--- START ---

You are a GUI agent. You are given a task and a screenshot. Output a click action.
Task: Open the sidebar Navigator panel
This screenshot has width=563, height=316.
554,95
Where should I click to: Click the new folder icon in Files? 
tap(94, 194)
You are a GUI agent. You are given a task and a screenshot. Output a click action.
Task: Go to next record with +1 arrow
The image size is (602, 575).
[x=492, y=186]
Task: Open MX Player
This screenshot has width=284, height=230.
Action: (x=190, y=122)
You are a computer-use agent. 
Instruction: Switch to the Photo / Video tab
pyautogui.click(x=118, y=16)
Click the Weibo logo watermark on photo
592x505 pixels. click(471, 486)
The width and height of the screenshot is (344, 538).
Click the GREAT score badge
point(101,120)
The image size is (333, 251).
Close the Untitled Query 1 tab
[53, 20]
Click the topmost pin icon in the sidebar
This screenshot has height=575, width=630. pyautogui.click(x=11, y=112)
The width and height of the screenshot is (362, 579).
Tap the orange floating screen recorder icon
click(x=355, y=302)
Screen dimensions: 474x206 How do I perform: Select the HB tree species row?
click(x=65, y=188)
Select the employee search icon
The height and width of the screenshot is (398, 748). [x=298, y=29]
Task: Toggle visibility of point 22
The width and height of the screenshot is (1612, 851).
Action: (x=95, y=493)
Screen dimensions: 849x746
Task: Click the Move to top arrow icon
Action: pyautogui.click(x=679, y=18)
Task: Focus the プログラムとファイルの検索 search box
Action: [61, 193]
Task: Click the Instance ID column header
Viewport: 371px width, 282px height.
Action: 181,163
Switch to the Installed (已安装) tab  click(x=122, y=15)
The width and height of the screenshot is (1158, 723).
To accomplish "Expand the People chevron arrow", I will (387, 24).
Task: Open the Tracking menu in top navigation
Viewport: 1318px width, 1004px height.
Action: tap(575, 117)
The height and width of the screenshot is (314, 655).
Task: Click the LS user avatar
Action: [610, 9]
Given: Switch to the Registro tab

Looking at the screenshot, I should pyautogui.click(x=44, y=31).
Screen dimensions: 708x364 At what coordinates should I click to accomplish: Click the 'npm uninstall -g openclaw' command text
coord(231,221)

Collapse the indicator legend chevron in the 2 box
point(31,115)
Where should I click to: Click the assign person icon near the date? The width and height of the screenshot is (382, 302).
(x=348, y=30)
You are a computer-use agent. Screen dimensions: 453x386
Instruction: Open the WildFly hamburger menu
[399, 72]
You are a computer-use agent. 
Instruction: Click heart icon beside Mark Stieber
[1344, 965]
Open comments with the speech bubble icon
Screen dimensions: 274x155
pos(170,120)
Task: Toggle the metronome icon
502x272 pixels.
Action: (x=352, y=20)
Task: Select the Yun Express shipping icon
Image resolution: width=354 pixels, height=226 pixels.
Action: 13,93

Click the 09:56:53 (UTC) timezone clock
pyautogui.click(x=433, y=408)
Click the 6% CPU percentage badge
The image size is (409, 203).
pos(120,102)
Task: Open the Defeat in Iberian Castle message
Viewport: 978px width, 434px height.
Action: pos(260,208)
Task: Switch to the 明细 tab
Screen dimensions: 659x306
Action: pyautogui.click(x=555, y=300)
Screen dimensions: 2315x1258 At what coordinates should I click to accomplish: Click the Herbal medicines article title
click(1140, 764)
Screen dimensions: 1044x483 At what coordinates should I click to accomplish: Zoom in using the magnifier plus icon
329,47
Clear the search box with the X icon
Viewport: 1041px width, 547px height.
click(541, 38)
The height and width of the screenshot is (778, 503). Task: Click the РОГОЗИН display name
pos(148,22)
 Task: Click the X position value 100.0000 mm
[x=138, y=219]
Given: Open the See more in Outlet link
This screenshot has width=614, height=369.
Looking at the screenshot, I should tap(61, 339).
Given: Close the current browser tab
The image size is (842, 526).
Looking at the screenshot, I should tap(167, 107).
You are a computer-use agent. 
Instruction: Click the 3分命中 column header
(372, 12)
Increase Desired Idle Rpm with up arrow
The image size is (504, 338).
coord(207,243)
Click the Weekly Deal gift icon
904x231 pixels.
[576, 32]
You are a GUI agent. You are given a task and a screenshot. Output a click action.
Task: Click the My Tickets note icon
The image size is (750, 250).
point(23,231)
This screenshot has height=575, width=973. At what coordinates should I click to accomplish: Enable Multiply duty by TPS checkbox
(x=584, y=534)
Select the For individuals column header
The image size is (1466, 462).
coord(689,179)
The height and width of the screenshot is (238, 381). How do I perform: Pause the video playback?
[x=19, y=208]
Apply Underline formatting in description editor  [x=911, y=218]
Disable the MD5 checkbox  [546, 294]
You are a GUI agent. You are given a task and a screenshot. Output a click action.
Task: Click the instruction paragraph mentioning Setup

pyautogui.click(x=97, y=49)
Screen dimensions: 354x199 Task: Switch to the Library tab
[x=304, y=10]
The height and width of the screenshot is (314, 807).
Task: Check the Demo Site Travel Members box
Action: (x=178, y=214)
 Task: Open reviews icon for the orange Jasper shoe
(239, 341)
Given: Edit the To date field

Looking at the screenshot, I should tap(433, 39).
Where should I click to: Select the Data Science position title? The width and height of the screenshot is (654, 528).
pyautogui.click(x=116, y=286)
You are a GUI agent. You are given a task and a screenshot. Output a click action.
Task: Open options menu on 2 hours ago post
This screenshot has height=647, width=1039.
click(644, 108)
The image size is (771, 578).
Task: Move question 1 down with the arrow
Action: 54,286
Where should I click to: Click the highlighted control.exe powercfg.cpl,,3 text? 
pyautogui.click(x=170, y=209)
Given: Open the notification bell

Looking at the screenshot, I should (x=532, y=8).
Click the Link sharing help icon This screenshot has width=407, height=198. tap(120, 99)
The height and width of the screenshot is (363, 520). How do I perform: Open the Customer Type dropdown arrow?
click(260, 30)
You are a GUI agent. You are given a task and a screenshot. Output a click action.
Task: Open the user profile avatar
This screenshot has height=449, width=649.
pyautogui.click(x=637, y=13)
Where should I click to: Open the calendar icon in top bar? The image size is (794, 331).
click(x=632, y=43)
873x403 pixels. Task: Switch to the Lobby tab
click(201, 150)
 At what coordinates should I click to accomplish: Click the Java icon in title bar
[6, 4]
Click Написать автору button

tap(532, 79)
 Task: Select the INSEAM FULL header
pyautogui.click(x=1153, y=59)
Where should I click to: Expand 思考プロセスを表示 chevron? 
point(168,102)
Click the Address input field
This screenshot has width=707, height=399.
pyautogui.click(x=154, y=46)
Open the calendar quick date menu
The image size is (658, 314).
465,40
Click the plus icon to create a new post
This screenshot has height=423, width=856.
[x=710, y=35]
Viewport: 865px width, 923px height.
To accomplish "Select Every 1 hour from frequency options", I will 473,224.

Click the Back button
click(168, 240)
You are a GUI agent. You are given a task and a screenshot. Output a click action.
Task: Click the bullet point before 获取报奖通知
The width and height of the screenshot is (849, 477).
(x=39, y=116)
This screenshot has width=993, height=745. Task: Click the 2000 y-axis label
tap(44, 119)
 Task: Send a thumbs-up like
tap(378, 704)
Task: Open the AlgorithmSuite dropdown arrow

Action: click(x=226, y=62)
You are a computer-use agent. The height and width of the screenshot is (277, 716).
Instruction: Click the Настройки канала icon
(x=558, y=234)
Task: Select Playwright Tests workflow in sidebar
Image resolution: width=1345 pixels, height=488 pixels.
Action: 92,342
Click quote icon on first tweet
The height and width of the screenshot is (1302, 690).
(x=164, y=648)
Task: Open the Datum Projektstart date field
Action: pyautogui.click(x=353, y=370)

--- END ---

● What to work on: From the first line to the last, reproduce the data exactly.

● Response to this task:
You are a GUI agent. You are given a task and a screenshot. Output a click action.
Task: Open the sidebar Navigator panel
This screenshot has width=563, height=316.
554,95
Where should I click to: Click the new folder icon in Files? 
tap(94, 194)
You are a GUI agent. You are given a task and a screenshot. Output a click action.
Task: Go to next record with +1 arrow
The image size is (602, 575).
[x=492, y=186]
Task: Open MX Player
This screenshot has width=284, height=230.
Action: (x=190, y=122)
You are a computer-use agent. 
Instruction: Switch to the Photo / Video tab
pyautogui.click(x=118, y=16)
Click the Weibo logo watermark on photo
592x505 pixels. click(471, 486)
The width and height of the screenshot is (344, 538).
Click the GREAT score badge
point(101,120)
The image size is (333, 251).
Close the Untitled Query 1 tab
[53, 20]
Click the topmost pin icon in the sidebar
This screenshot has height=575, width=630. pyautogui.click(x=11, y=112)
The width and height of the screenshot is (362, 579).
Tap the orange floating screen recorder icon
click(x=355, y=302)
Screen dimensions: 474x206 How do I perform: Select the HB tree species row?
click(x=65, y=188)
Select the employee search icon
The height and width of the screenshot is (398, 748). [x=298, y=29]
Task: Toggle visibility of point 22
The width and height of the screenshot is (1612, 851).
Action: (x=95, y=493)
Screen dimensions: 849x746
Task: Click the Move to top arrow icon
Action: pyautogui.click(x=679, y=18)
Task: Focus the プログラムとファイルの検索 search box
Action: [61, 193]
Task: Click the Instance ID column header
Viewport: 371px width, 282px height.
Action: 181,163
Switch to the Installed (已安装) tab  click(x=122, y=15)
The width and height of the screenshot is (1158, 723).
To accomplish "Expand the People chevron arrow", I will (387, 24).
Task: Open the Tracking menu in top navigation
Viewport: 1318px width, 1004px height.
Action: tap(575, 117)
The height and width of the screenshot is (314, 655).
Task: Click the LS user avatar
Action: [610, 9]
Given: Switch to the Registro tab

Looking at the screenshot, I should pyautogui.click(x=44, y=31).
Screen dimensions: 708x364 At what coordinates should I click to accomplish: Click the 'npm uninstall -g openclaw' command text
coord(231,221)

Collapse the indicator legend chevron in the 2 box
point(31,115)
Where should I click to: Click the assign person icon near the date? The width and height of the screenshot is (382, 302).
(x=348, y=30)
You are a computer-use agent. Screen dimensions: 453x386
Instruction: Open the WildFly hamburger menu
[399, 72]
You are a computer-use agent. 
Instruction: Click heart icon beside Mark Stieber
[1344, 965]
Open comments with the speech bubble icon
Screen dimensions: 274x155
pos(170,120)
Task: Toggle the metronome icon
502x272 pixels.
Action: (x=352, y=20)
Task: Select the Yun Express shipping icon
Image resolution: width=354 pixels, height=226 pixels.
Action: 13,93

Click the 09:56:53 (UTC) timezone clock
pyautogui.click(x=433, y=408)
Click the 6% CPU percentage badge
The image size is (409, 203).
pos(120,102)
Task: Open the Defeat in Iberian Castle message
Viewport: 978px width, 434px height.
Action: pos(260,208)
Task: Switch to the 明细 tab
Screen dimensions: 659x306
Action: pyautogui.click(x=555, y=300)
Screen dimensions: 2315x1258 At what coordinates should I click to accomplish: Click the Herbal medicines article title
click(1140, 764)
Screen dimensions: 1044x483 At what coordinates should I click to accomplish: Zoom in using the magnifier plus icon
329,47
Clear the search box with the X icon
Viewport: 1041px width, 547px height.
click(541, 38)
The height and width of the screenshot is (778, 503). Task: Click the РОГОЗИН display name
pos(148,22)
 Task: Click the X position value 100.0000 mm
[x=138, y=219]
Given: Open the See more in Outlet link
This screenshot has width=614, height=369.
Looking at the screenshot, I should tap(61, 339).
Given: Close the current browser tab
The image size is (842, 526).
Looking at the screenshot, I should tap(167, 107).
You are a computer-use agent. 
Instruction: Click the 3分命中 column header
(372, 12)
Increase Desired Idle Rpm with up arrow
The image size is (504, 338).
coord(207,243)
Click the Weekly Deal gift icon
904x231 pixels.
[576, 32]
You are a GUI agent. You are given a task and a screenshot. Output a click action.
Task: Click the My Tickets note icon
The image size is (750, 250).
point(23,231)
This screenshot has height=575, width=973. At what coordinates should I click to accomplish: Enable Multiply duty by TPS checkbox
(x=584, y=534)
Select the For individuals column header
The image size is (1466, 462).
coord(689,179)
The height and width of the screenshot is (238, 381). How do I perform: Pause the video playback?
[x=19, y=208]
Apply Underline formatting in description editor  [x=911, y=218]
Disable the MD5 checkbox  [546, 294]
You are a GUI agent. You are given a task and a screenshot. Output a click action.
Task: Click the instruction paragraph mentioning Setup

pyautogui.click(x=97, y=49)
Screen dimensions: 354x199 Task: Switch to the Library tab
[x=304, y=10]
The height and width of the screenshot is (314, 807).
Task: Check the Demo Site Travel Members box
Action: (x=178, y=214)
 Task: Open reviews icon for the orange Jasper shoe
(239, 341)
Given: Edit the To date field

Looking at the screenshot, I should tap(433, 39).
Where should I click to: Select the Data Science position title? The width and height of the screenshot is (654, 528).
pyautogui.click(x=116, y=286)
You are a GUI agent. You are given a task and a screenshot. Output a click action.
Task: Open options menu on 2 hours ago post
This screenshot has height=647, width=1039.
click(644, 108)
The image size is (771, 578).
Task: Move question 1 down with the arrow
Action: 54,286
Where should I click to: Click the highlighted control.exe powercfg.cpl,,3 text? 
pyautogui.click(x=170, y=209)
Given: Open the notification bell

Looking at the screenshot, I should (x=532, y=8).
Click the Link sharing help icon This screenshot has width=407, height=198. tap(120, 99)
The height and width of the screenshot is (363, 520). How do I perform: Open the Customer Type dropdown arrow?
click(260, 30)
You are a GUI agent. You are given a task and a screenshot. Output a click action.
Task: Open the user profile avatar
This screenshot has height=449, width=649.
pyautogui.click(x=637, y=13)
Where should I click to: Open the calendar icon in top bar? The image size is (794, 331).
click(x=632, y=43)
873x403 pixels. Task: Switch to the Lobby tab
click(201, 150)
 At what coordinates should I click to accomplish: Click the Java icon in title bar
[6, 4]
Click Написать автору button

tap(532, 79)
 Task: Select the INSEAM FULL header
pyautogui.click(x=1153, y=59)
Where should I click to: Expand 思考プロセスを表示 chevron? 
point(168,102)
Click the Address input field
This screenshot has width=707, height=399.
pyautogui.click(x=154, y=46)
Open the calendar quick date menu
The image size is (658, 314).
465,40
Click the plus icon to create a new post
This screenshot has height=423, width=856.
[x=710, y=35]
Viewport: 865px width, 923px height.
To accomplish "Select Every 1 hour from frequency options", I will 473,224.

Click the Back button
click(168, 240)
You are a GUI agent. You are given a task and a screenshot. Output a click action.
Task: Click the bullet point before 获取报奖通知
The width and height of the screenshot is (849, 477).
(x=39, y=116)
This screenshot has width=993, height=745. Task: Click the 2000 y-axis label
tap(44, 119)
 Task: Send a thumbs-up like
tap(378, 704)
Task: Open the AlgorithmSuite dropdown arrow

Action: click(x=226, y=62)
You are a computer-use agent. The height and width of the screenshot is (277, 716).
Instruction: Click the Настройки канала icon
(x=558, y=234)
Task: Select Playwright Tests workflow in sidebar
Image resolution: width=1345 pixels, height=488 pixels.
Action: 92,342
Click quote icon on first tweet
The height and width of the screenshot is (1302, 690).
(x=164, y=648)
Task: Open the Datum Projektstart date field
Action: pyautogui.click(x=353, y=370)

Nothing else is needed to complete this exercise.